Widely regarded as one of North America's most picturesque race tracks.
Home of the Prince of Wales Stakes
Fort Erie Race Track is home to the Second Jewel in the Canadian Triple Crown. Every Summer crowds converge on the Border Oval to take in the excitement of live thoroughbred racing, but the crowds really swell when the majesty of Canada's premier horses take to the stage and compete for one of racing's most sought after prizes. This year, the Prince of Wales Stakes will be run on Tuesday, July 30th.
Fort Erie is filled with racing traditions. Great Canadian champions have raced at the "Fort", providing race enthusiasts with thrills and life long memories. From its beginnings in 1897, Fort Erie Race Track has always been a special place. Its beauty has been well documented with aesthetics second to none.
On November 21, 1896, the Fort Erie Jockey Club set the wheels in motion for thoroughbred racing at the border oval, with President John Hood breaking ground.

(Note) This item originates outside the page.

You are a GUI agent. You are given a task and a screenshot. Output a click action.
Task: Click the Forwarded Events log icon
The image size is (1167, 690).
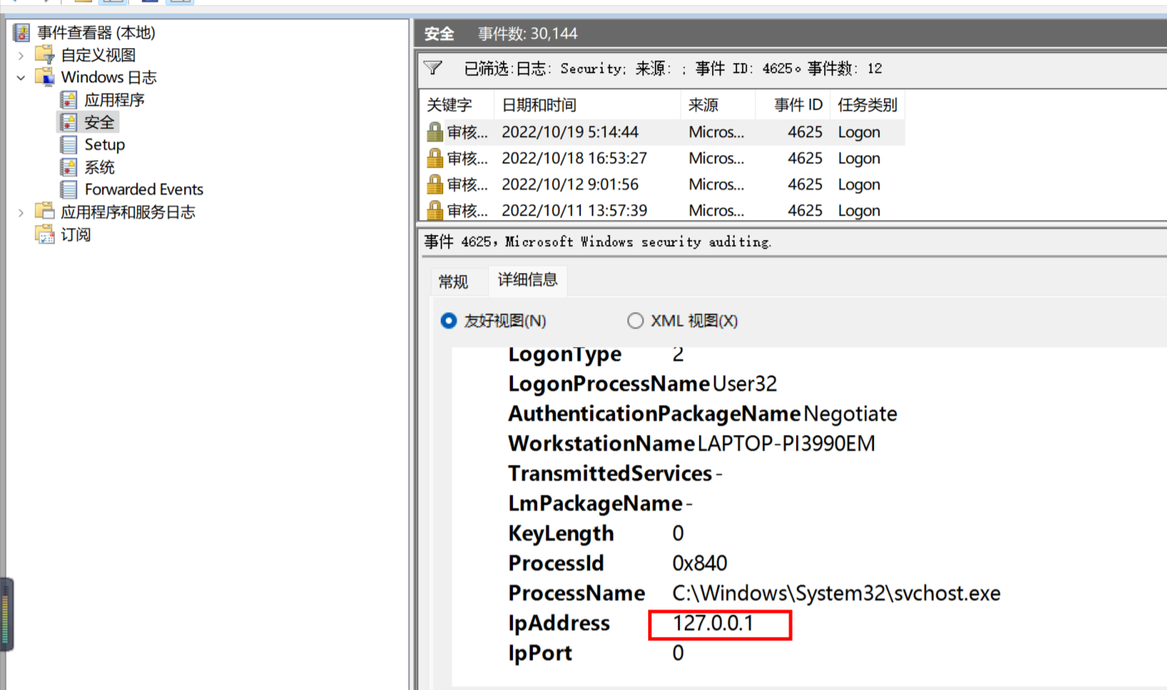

This is one of the actual invitations sent out in 1896, asking selected guests to attend the Ground Breaking Ceremonies for the construction of the Fort Erie Race Track. Wednesday, June 16, 1897. A beautiful day for racing, as Fort Erie Race Track runs its inaugural races. The dream had become a reality. The first race at the "Fort" was won by Ellesmere, guided home by a jockey named Sullivan. The placing judge ruled that Wordsworth grabbed second, with Miss Lillian in third. The winner of that initial race received $300 while second and third were awarded $75 and $25 respective. E.P. Taylor played a major role in the development of the Fort Erie Race Track. He developed the Canadian Triple Crown of Racing in 1959, with the second leg of the series, the Prince of Wales Stakes, being the Fort's featured race each season. Canadian thoroughbred racing is now recognized internationally, thanks in large part to the efforts of this one man.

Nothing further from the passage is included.